▶ **TASK OBJECTIVE**: Locate the line that contains "Task: Click the Sent date and time line" in the entries below, then repeat it and every following line through the line that contains "Click the title", exactly, and no others.

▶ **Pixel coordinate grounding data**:
──────

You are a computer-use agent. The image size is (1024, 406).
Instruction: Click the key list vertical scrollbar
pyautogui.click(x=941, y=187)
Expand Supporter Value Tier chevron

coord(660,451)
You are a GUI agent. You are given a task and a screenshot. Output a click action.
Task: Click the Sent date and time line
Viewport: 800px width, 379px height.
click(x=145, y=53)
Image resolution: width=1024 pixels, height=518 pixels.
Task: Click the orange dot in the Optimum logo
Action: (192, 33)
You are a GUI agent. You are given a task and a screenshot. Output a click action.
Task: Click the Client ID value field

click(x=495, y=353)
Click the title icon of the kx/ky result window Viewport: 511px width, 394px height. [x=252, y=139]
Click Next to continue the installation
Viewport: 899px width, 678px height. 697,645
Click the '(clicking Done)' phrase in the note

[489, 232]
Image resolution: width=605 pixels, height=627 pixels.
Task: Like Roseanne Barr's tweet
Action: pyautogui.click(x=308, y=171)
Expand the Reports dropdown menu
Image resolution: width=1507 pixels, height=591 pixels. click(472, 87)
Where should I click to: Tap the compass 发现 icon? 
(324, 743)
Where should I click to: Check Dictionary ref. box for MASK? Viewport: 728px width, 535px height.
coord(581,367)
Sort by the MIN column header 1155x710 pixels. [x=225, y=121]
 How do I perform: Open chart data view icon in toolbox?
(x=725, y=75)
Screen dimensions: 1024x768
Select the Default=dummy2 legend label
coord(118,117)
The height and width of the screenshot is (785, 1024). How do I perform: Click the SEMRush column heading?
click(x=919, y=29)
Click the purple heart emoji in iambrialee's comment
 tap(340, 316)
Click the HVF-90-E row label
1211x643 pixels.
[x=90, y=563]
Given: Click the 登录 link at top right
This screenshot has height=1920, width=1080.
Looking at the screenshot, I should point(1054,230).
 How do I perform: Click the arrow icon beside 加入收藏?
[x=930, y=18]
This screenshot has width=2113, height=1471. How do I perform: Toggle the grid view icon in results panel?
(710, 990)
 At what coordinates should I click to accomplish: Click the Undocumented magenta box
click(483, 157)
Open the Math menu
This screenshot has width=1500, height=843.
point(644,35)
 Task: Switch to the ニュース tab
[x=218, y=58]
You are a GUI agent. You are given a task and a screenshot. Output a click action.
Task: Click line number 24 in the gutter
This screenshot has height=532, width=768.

──────

▶ **SOLUTION BELOW**:
Task: Click the Sent date and time line
Viewport: 800px width, 379px height.
click(x=145, y=53)
Image resolution: width=1024 pixels, height=518 pixels.
Task: Click the orange dot in the Optimum logo
Action: (192, 33)
You are a GUI agent. You are given a task and a screenshot. Output a click action.
Task: Click the Client ID value field

click(x=495, y=353)
Click the title icon of the kx/ky result window Viewport: 511px width, 394px height. [x=252, y=139]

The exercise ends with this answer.